By: Chris Kuan

So much time taken, so many experts internal and external consulted, a damp squib is the result when it comes to better returns for our retirement savings. I am talking about the long awaited CPF review. Me thinks the experts on the panel are too well paid and too connected to think outside the box or even fully explore all options within the box.

The centerpiece is the new fangled Lifetime Retirement Investment Scheme (LRIS), essentially a low cost set of passive funds that allowed members to invest the eligible amounts in risk assets without active management. The range of funds is from a conservative lower return option of 70% bonds, 30% equities to a higher risk higher return option of 10% bonds, 90% equities. This is somewhat similar to the SAF Officers’ Premium Saver Fund concept I wrote about a couple of weeks ago. No new grounds were really broken here.

The LRIS is welcome but CPF members must be advised not to churn their LRIS investment like too many of them did with CPFIS with disastrous consequences. It should be used as a lifetime investment cycle not a 1-5 year bet on the markets. However without more flexibility in the amount of eligible funds, LRIS may not make much of a difference given with CPFIS, only 25% of total elible funds of $105b has been invested.

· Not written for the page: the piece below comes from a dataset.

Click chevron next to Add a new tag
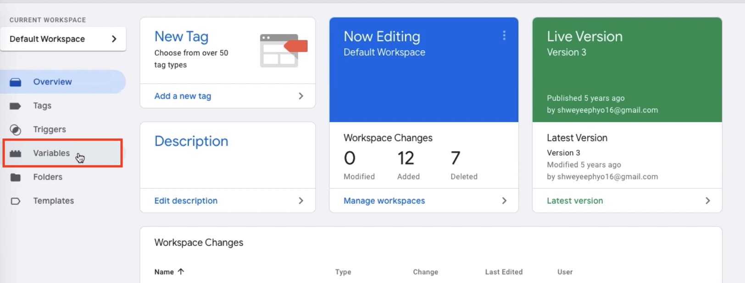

Where I am most disappointed is that the review did not explore the big elephant in the room – the $800b+ asset pool actively managed by GIC, of which $280b+ are derived from debt proceeds from the Special Singapore Government Securities (SSGS) invested by the CPF Board. Why create yet another set of assets in those proposed low cost passve funds to be invested from the LRIS when a similar set of assets already existed in the government’s balance sheet? Given the GIC is able to segregate its total overal returns into various asset classes, the ability to create the range of risk / reward proposition already exists. Why not put the enormous advntages of the massive, diversified asset and foreign exchange aggregation performed by GIC to invest globally in service of the retirement of Singaporeans?

This what I think. The panel probably has handcuffs – that is to keep away from the GIC managed government asset pool. Creating the same options now recommended by the panel but linked to the GIC managed asset pool means a lot more transparency and hence scrutiny over that asset pool. I do not suggest that the lack of transparency has anything to do with hiding losses but do suggest that it is a political means to obscure the sources and the amount of government fiscal resources so that competing proposals for expenditures cannot be crafted and proved by alternative parties, This was made very clear during the Bukit Batok by-elections.

A small cheer for a damp squib. But it is timid and I doubt it will make much of a difference given the other elephant in the room – the drain of CPF savings though housing costs.